I believe I saw in a Nintendo patent something about Flipper emulation, so this doesn't rule out the possibility of using a truly modern architecture with either a software emulation layer (much like how DX10 works with DX9 and below) or a modern architecture with the ability to interpret Flipper instructions and execute corresponding shader operations. It doesn't seem like it would be too hard to execute TEV instructions on a modern ATI SM3.0 setup just by looking at the block diagrams, and ERP already said that the T&L engine is simpler than GF2's.
 
Shifty Geezer said:
It was an idea for a cube mapping with depth data. The idea was that you could prerender material in 3D and it'd be very simple to render in that this mapping could render 3D objects. Or something like that.

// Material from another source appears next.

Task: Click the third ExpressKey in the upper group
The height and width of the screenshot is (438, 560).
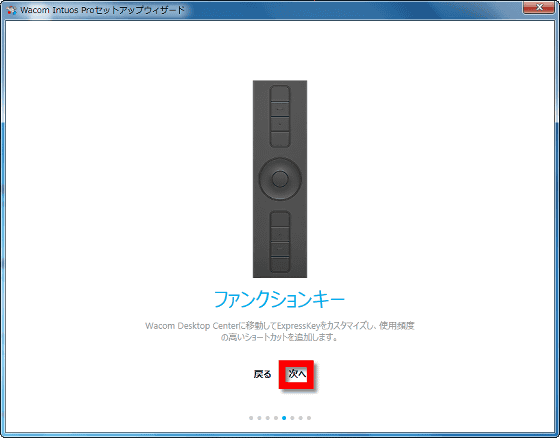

I never figured out how exactly it was supposed to achieve it's aim. You simple can't capture a 3D scene in a 2D texture, even with a depth channel. Personally I think it's a pie-in-the-sky concept.

Somethingh like put spikes/thorns in a wall, but all in 2D made of prerendered data, if I understud well, that is very interesting, however only with depth data:???: , that is a strange concept.
 
Shifty Geezer said:
It was an idea for a cube mapping with depth data. The idea was that you could prerender material in 3D and it'd be very simple to render in that this mapping could render 3D objects. Or something like that.

I never figured out how exactly it was supposed to achieve it's aim. You simple can't capture a 3D scene in a 2D texture, even with a depth channel. Personally I think it's a pie-in-the-sky concept.

That's not how cube-mapping works. You store the 3D scene in 6 textures (or more), one for each orthogonal viewing angle. So maybe Nintendo's patent requires a few more textures; I don't know, but it's not just a single texture. And you can store a 3D scene in a single height map; you're just limited to what you can store (I believe that's how Novalogic's old voxel engine stored data).